(Data to process Opens)
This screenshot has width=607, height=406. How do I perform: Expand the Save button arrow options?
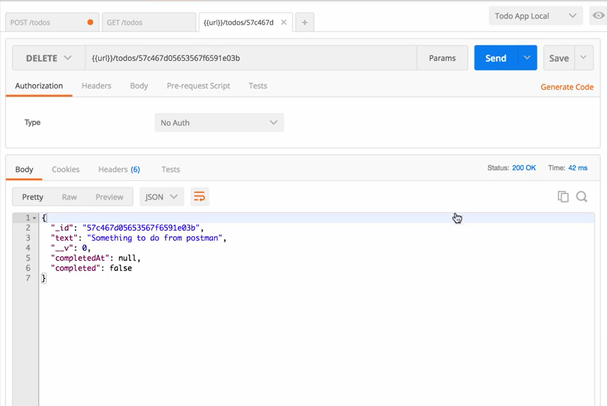[583, 58]
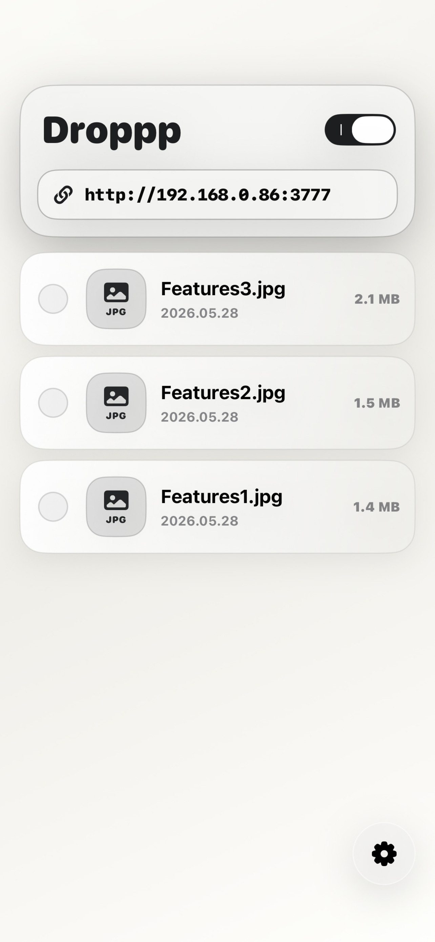The height and width of the screenshot is (942, 435).
Task: Select the Features3.jpg radio circle
Action: 53,299
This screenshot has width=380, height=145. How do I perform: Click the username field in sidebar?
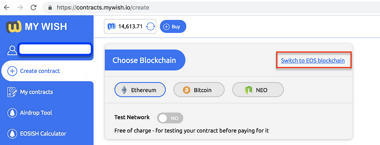(x=55, y=49)
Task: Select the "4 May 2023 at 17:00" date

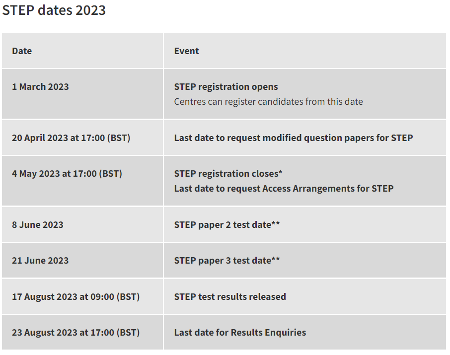Action: [67, 174]
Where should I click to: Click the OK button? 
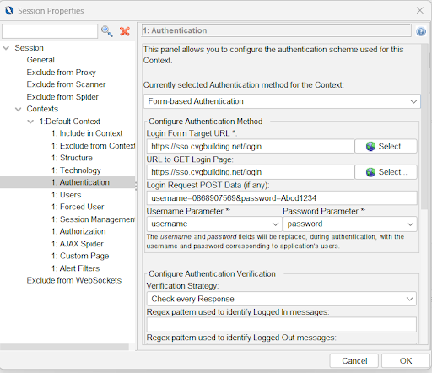pos(406,360)
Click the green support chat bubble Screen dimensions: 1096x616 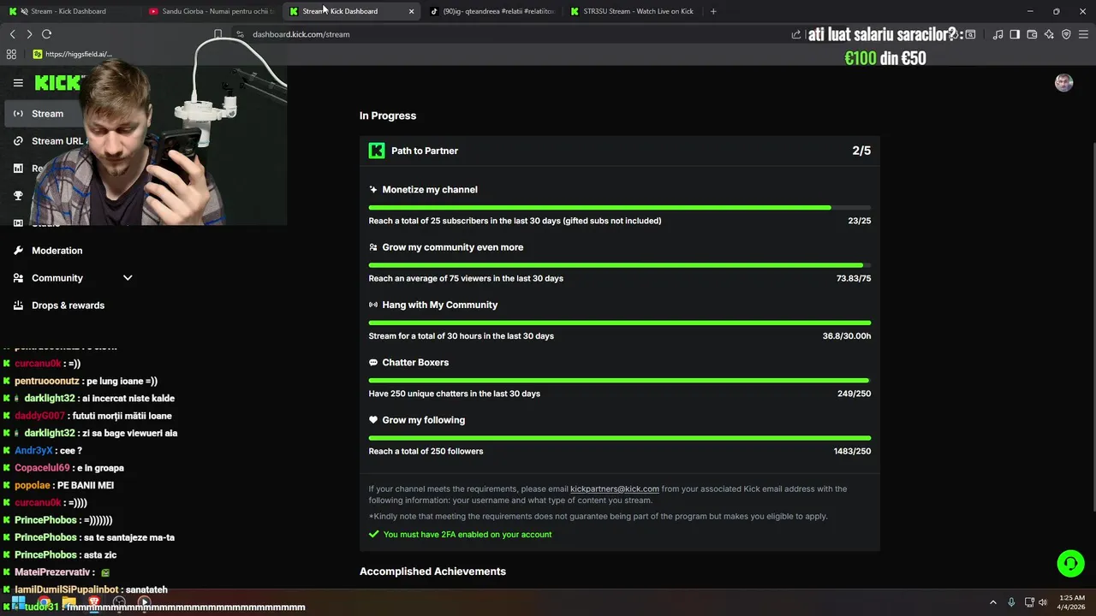click(1069, 563)
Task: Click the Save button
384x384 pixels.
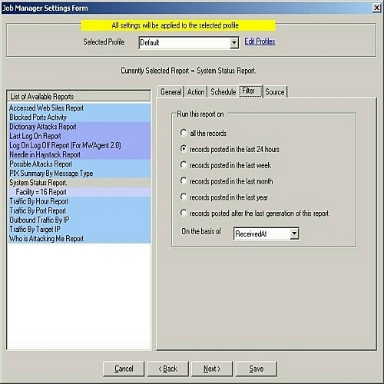Action: (257, 369)
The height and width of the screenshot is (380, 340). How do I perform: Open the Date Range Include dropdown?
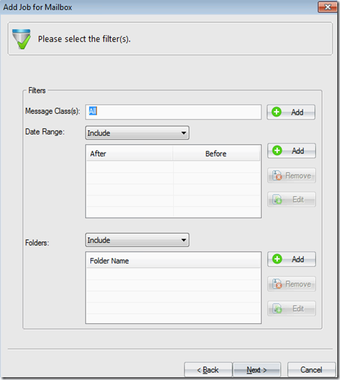tap(137, 133)
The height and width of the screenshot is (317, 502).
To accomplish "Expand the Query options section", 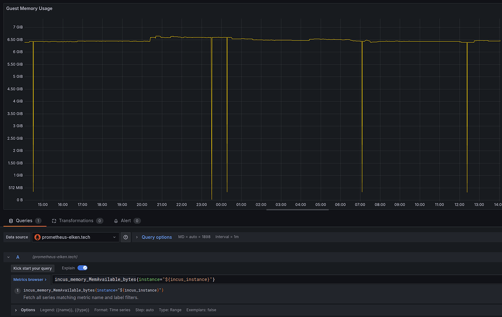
(Data to process Closes)
Could you reproduce exactly the lines running from the one with "The height and width of the screenshot is (380, 340)." through the final line of the listing above, both included, and drop the pictures?

The height and width of the screenshot is (380, 340). How do I perform: Open the Date Range Include dropdown?
tap(137, 133)
The height and width of the screenshot is (317, 502).
To accomplish "Expand the Query options section", 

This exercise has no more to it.